Data extract>
-=-=-
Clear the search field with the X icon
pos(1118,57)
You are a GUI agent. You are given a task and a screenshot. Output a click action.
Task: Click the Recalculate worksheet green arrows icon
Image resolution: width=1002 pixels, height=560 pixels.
-=-=-
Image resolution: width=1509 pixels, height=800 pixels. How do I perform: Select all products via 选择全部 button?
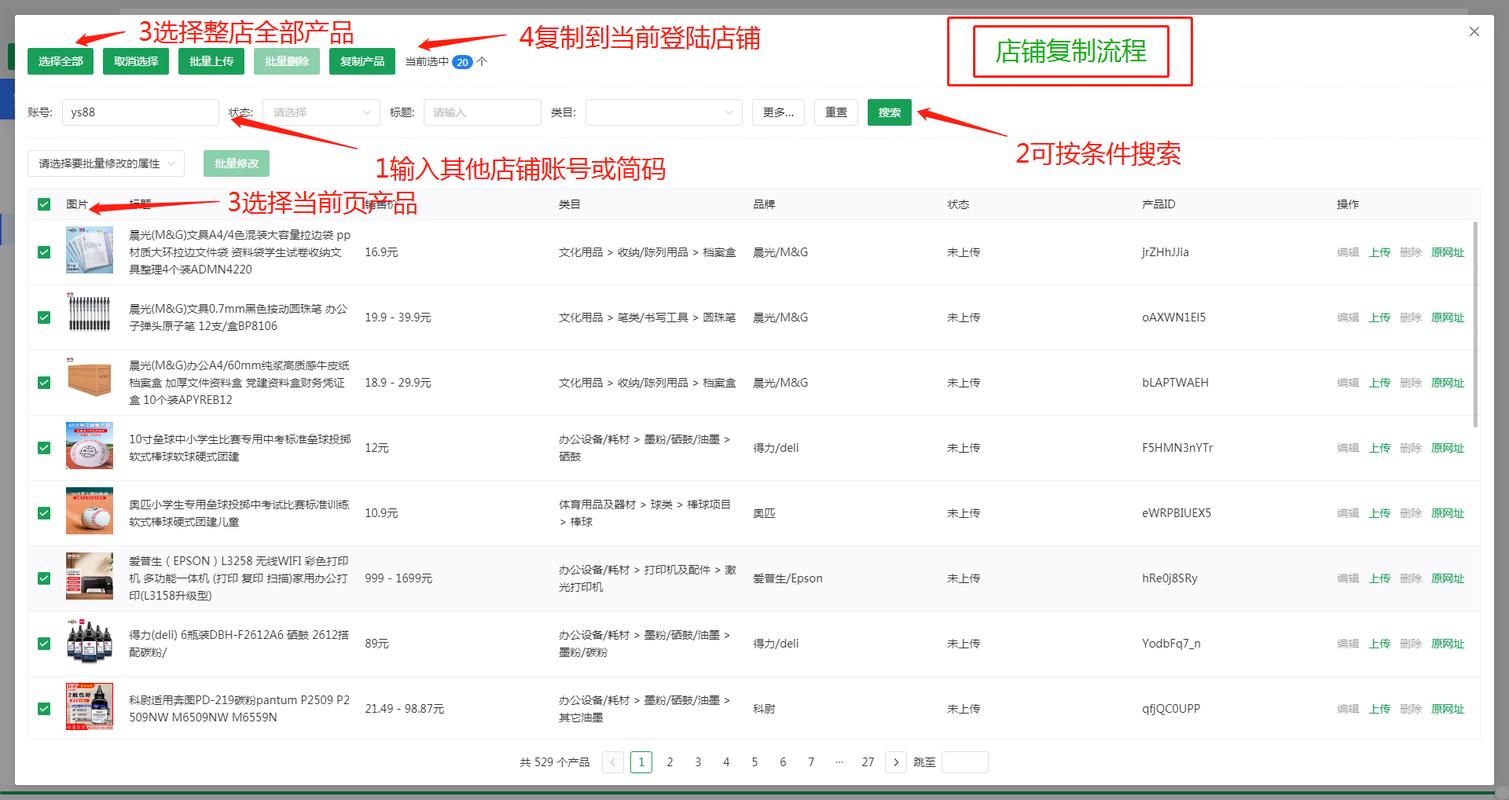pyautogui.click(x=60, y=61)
-=-=-
Action item> Give again, word for word, every line of the listing above from the one with "Clear the search field with the X icon" to the one with "Image resolution: width=1002", both inclusive, and nothing beyond them.

Exercise result>
Clear the search field with the X icon
pos(1118,57)
You are a GUI agent. You are given a task and a screenshot. Output a click action.
Task: Click the Recalculate worksheet green arrows icon
Image resolution: width=1002 pixels, height=560 pixels.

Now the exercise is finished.